Monday, April 26, 2010

Burnin' Red Ivanhoe - M144 (Den 1969)

Burnin Red Ivanhoe - M144 (Den 1969, prog rock-2CD)

Formed: 1967, København, Denmark

* Karsten Vogel (saxophone, cello, organ),
* Steen Claësson (vocals, guitar),
* Kim Menzer (flute, violin, trombone, harmonica),
* Ole Fick (guitars, vocals),
* Jess Stæhr (bass),
* Bo Thrige Andersen (drums)

Related Artists:
The Baronets, Dårskabens Hus, Day of Phoenix, Maniacs, Secret Oyster

Also Known As: M/S Mitte - The Burnin’ Red Ivanhoes

Genres: Progressive Rock

01. M144 (2LP) - 1969 Sonet
02. Burnin' Red Ivanhoe - 1970 Sonet
03. W.W.W. - 1971 Sonet
04. Miley Smile/Stage Recall - 1972 Sonet
05. Right On - 1974 Sonet
06. Burnin' Live (MC) - 1974 Instant Sound
07. Shorts - 1980 Pick Up Pulp
08. Spotlight Burnin' Red Ivanhoe 1969-74 (CD) - 1990 Sonet Spotlight, compilation
09. Lack Of Light - 1998 Polygram
10. Povl Dissing with Burnin' Red Ivanhoe: 6 Elefantskovcikadeviser - 1971 Sonet

Disc 1:
01. Ivanhoe i Brøndbyerne 3:52
02. Ridder Rød 3:52
03. Saxophone Piece 1 2:14
04. Marsfesten 5:30
05. Antique Peppermint 6:46
06. Indre landskab 2:56
07. Jiizlou 2:39
08. Kaj 2:41
09. Tingel-tangelmanden 5:26
10. Læg dig kun ned 3:33
11. Saxophone Piece 2 1:51
12. Medardus 6:35
13. Purple Hearts 5:40
14. Larsen 3:32
15. Oyizl 6:34
Disc 2:
01. Ivanhoe in the Woods 5:14
02. Ida Verlaine 4:16
03. Sensitive Plant 3:18
04. Inside 2:45
05. Ksilioy 10:32
Bonus Tracks:
06. Opera 2:21
07. Omegnens poesi 2:34
08. Fødelandssoldatersang [Recorded live in Germany] 2:24
09. Why Don't You Trust [Recorded live in the studio] 3:39
10. Purple Hearts [Recorded live in the studio] 3:50
11. Kaj (1997) 3:52

When BRI released their debut in 1969 the band existed already for two years. Thus it’s not surprising that they’ve gathered already enough material to fill a double vinyl. Originally their music was rooted in bluesrock with a strong psyche folk influence as demonstrated in most of the shorter tracks. Dominated by organ and electric guitar with some flute or mouthorgan thrown in at times one could call their style here “The Doors meet Tull”. Some (at least for me) weaker songs offer a rather quiet and ballad-esque folk with a slightly odd touch reminding sometimes to a kind of glee club for drunkens (especially on the CD-bonus). But this is showing just one face of them since the longer tracks (basically on the second vinyl) are revealing a quite different, much more progressive character. Versatile and intricate jazz and brass rock full of verve using a broad instrumentation and with great solos of flute or sax. Highlight of the album is most probably "Oyizl" coming close to free jazz. Unfortunately some of the tracks had been shortened to fit on the double CD. I’d wish the more or less redundant bonus songs would have omitted instead.

SET TASKS:
A. From the post about the album M144, write out the part that opens with the words containing "Burnin' Red Ivanhoe - M144" and closes with "Thrige Andersen (drums)".
B. Rewrite the paragraph of the post about the album M144 that begins "When BRI released their debut" in shorter form, keeping its main facts.
The material after this point comes from a separate source.

RAW DATA:
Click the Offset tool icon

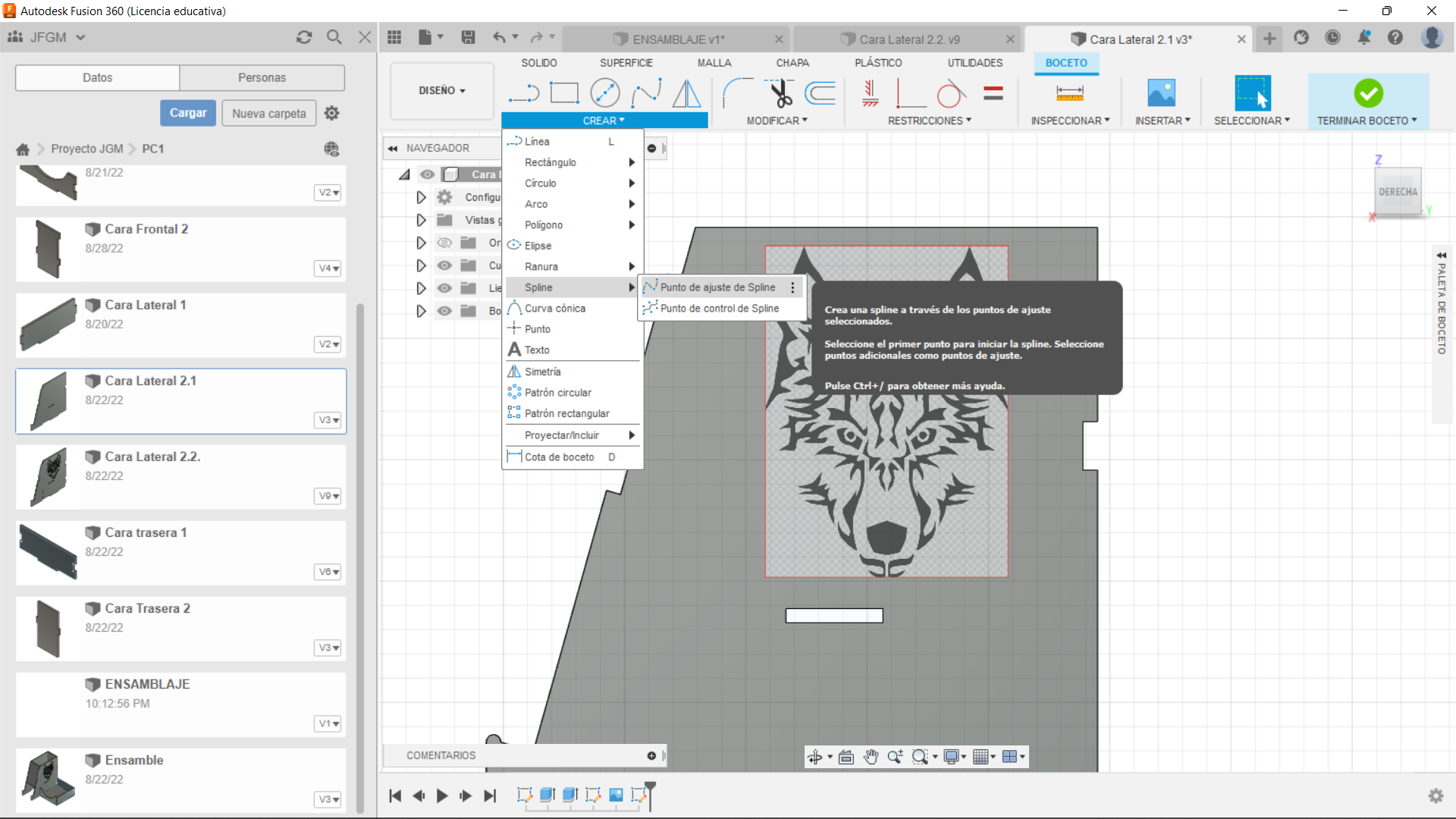point(820,93)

OUTPUTS IN ORDER:
A.
Burnin' Red Ivanhoe - M144 (Den 1969)

Burnin Red Ivanhoe - M144 (Den 1969, prog rock-2CD)

Formed: 1967, København, Denmark

* Karsten Vogel (saxophone, cello, organ),
* Steen Claësson (vocals, guitar),
* Kim Menzer (flute, violin, trombone, harmonica),
* Ole Fick (guitars, vocals),
* Jess Stæhr (bass),
* Bo Thrige Andersen (drums)

B. When BRI released their 1969 debut, the band had already existed for two years and had enough material for a double vinyl. The shorter tracks show roots in bluesrock with a strong psyche folk influence. They are dominated by organ and electric guitar with occasional flute or mouthorgan, a style the writer calls "The Doors meet Tull." Some quieter, ballad-esque folk songs seem weaker to the writer, especially on the CD bonus. The longer tracks, mostly on the second vinyl, are far more progressive: versatile, intricate jazz and brass rock with great flute or sax solos. The highlight is probably "Oyizl," which comes close to free jazz. Some tracks were shortened to fit the double CD, and the writer would rather have had the redundant bonus songs omitted.